Time Warner Inc. (TWX), parent of Time Warner Cable, saw revenues rise in the second quarter and announced a $5 billion stock buyback program.

 Total revenues for TWX were up 6% in Q2 2007 to $11 billion from $10.4 billion in the same period a year ago, led by growth in the cable segment.

 Operating income was $1.9 billion in the quarter from $1.7 billion in Q2 2006 with increases in AOL, cable, networks and publishing.

 Net income was $1.067 billion or $0.28 per share from $1.014 billion or $0.24 per share a year ago.

 For the first six months ended June 30, the company's cash from operations was $3.1 billion and free cash flow was $2 billion.

 The company also announced a $5 billion stock repurchase program. In its previous program, which ended with the second quarter, the company repurchased approximately 1.1 billion shares of common stock, or about 23% of the total outstanding shares at the program's inception, for approximately $20 billion.

 The acquired systems from bankrupt Adelphia Communications and the consolidation of assets from the liquidated joint venture with Comcast, Texas and Kansas City Cable Partners, were the primary catalysts in surging revenues in Time Warner Cable's (TWC) segments.

 Overall Q2 revenues rose 59% from the same period a year ago to $4 billion. Subscription revenues increased by the same margin to $3.8 billion with the additions as did video revenues to $2.6 billion. High-speed data revenues increased 54% to $924 million. Voice revenues were up 75% to $285 million on strong digital phone subscriber growth. Advertising revenues increased 70% to $226 million.

 Operating income before depreciation and amortization (OIBDA) grew 52% from a year ago to $1.4 billion, fueled by the higher revenue growth. That was partially offset by operating expense increases, particularly in video programming which was up 66% to $882 million due to additions from the acquired systems.

 TWC's operating income increased 31% from Q2 2006 to $711 million but was partially offset by a higher depreciation expense as a result of the acquired systems.

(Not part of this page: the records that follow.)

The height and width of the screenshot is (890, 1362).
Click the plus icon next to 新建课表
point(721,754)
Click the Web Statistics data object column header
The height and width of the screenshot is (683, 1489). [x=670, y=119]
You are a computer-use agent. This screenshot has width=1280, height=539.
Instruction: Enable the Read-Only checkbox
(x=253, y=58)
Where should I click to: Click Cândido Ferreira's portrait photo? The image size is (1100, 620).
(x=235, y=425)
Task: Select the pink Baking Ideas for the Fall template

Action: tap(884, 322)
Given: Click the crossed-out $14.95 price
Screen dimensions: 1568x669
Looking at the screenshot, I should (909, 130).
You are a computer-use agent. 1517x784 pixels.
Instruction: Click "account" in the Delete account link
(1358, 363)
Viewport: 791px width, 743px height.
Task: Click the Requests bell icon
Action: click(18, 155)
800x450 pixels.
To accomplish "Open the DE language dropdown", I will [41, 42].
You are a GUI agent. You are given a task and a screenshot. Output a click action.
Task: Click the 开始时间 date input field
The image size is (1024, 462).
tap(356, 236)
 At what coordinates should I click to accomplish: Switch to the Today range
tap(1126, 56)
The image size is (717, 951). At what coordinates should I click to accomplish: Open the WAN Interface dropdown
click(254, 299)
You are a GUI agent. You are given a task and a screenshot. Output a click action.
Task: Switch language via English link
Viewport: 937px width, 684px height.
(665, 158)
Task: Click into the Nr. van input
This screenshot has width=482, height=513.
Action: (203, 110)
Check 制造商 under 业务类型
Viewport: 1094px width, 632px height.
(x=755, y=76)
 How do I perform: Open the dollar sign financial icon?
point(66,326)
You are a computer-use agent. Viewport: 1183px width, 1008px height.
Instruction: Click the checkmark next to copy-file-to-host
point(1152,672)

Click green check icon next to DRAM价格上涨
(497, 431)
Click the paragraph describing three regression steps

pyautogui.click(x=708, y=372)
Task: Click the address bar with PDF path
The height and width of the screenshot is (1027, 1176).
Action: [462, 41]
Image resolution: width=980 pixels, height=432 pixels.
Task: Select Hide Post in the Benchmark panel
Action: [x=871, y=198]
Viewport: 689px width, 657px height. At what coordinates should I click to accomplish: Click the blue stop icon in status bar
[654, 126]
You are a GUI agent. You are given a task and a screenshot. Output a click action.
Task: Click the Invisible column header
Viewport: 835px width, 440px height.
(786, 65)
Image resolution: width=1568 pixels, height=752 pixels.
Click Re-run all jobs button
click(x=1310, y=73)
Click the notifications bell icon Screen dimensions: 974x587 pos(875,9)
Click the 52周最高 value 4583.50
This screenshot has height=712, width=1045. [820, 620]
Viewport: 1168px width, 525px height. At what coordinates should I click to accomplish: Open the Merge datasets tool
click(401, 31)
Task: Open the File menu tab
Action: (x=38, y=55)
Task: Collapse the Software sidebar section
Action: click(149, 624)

 Net income in the second quarter was $272 million, or $0.28 per diluted share, compared to $293 million, or $0.29 per diluted share in Q2 2006. The 2006 figure is $260 million or $0.26 per share before discontinued operations.

 Cash provided by operating activities in the quarter was $1.2 billion, up from $759 million in the quarter a year ago and free cash flow was $367 million from $164 million in the quarter.

 The company reaffirmed its full-year 2007 outlook, expecting growth rates in the mid- to high-thirties for revenue and OIBDA. Additionally, the company expects full-year free cash flow to be in the $800 million to $1 billion range.